Genetically modified sugar beet leaving bad taste

It's true that we really do not have a clear picture of what genetically modified food crops can do to our bodies over time. But we do know that if crops are genetically modified to withstand increased pesticide use, we'll have more toxics in our drinking water sources.

Take the scary case of the sugar beet, which more than half of U.S. sugar supplies are made from.

Since the turn of the 20th century, warmer states have been growing sugar beet as a profitable crop rotator. "Beet Fever" is as high as ever with Monsanto's Roundup Ready beet seed — which is genetically engineered to resist glyphosphate herbicides, use of which has skyrocketed.

Growers can apply 96 ounces of the herbicide per acre without harming the beets, where non-genetically modified vegetables would not tolerate such levels.

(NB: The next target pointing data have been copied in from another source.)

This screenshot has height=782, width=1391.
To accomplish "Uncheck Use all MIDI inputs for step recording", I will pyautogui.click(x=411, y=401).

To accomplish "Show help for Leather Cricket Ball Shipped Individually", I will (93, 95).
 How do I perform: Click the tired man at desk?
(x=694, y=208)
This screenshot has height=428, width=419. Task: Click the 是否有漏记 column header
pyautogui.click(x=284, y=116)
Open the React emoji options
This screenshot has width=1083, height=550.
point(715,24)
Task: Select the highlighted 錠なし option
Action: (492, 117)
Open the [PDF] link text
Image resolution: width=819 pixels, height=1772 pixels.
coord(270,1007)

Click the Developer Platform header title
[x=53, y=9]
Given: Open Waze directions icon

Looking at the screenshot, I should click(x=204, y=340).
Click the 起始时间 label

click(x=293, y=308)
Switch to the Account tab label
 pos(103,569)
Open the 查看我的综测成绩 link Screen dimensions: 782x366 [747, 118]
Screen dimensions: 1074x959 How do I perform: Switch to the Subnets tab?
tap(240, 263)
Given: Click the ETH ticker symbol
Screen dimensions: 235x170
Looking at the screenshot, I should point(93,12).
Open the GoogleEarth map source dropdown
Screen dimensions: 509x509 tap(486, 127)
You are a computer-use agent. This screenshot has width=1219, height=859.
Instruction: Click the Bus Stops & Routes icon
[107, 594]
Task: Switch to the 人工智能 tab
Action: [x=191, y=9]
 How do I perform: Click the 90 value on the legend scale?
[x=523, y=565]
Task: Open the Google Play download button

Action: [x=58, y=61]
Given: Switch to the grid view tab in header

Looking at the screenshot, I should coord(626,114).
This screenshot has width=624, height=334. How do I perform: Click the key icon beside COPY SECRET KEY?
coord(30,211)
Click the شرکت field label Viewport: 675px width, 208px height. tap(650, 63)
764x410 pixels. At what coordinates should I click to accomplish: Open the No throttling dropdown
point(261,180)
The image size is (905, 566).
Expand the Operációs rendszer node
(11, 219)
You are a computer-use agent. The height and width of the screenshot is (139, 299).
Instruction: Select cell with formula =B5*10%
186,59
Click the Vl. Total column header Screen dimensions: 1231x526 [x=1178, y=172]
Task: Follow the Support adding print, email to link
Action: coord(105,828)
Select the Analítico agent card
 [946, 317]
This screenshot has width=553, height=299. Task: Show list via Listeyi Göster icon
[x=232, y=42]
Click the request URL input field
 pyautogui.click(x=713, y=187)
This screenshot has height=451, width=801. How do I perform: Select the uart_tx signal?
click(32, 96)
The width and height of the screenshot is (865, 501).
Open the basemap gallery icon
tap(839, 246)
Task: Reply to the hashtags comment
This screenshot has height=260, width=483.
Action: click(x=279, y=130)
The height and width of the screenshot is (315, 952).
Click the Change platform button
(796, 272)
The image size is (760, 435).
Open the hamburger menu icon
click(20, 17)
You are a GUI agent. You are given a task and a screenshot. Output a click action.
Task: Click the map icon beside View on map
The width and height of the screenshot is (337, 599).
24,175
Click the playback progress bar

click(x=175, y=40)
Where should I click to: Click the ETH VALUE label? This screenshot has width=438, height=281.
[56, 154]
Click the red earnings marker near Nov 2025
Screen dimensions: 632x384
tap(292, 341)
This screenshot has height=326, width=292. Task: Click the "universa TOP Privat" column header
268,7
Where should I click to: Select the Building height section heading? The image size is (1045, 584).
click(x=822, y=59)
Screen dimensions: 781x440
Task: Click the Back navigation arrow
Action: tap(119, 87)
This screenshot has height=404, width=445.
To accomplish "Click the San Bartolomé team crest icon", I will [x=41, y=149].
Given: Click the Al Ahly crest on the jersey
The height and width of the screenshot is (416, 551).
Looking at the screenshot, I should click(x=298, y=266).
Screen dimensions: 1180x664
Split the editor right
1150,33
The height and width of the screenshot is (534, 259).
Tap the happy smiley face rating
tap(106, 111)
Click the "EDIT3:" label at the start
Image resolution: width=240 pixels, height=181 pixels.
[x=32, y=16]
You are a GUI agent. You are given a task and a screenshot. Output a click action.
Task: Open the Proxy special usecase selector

In 2008, Roundup Ready beets accounted for 58 percent of the total U.S. crop. However, nearly 90 percent of this year's Western Sugar Collaborative crop, which represents 1,400 growers in four U.S. states, has been planted with the modified seed, according to the collaborative.

Growers are thrilled because the highest yields per acre are predicted for 2009, and the success of the crop is being attributed to the modified seed. With sugar prices having plummeted 15 percent in mid-2008 and constant threat from cheaper sugar imports, growers saw 2008 record yields in Colorado, Montana and other states as welcome news.

However, high yield of a GMO crop does not bode well for food safety advocates that question use of the product pervading countless, unlabeled foods. Concerns include:

Genetic contamination to organic sugar beet and sugar markets since the crop is wind-pollinated.

Vast increases in water quality impacts and herbicide residues in sugar product due to increased herbicide application.

Threat to crop sustainability by reducing biodiversity to one seed manufactured by one company.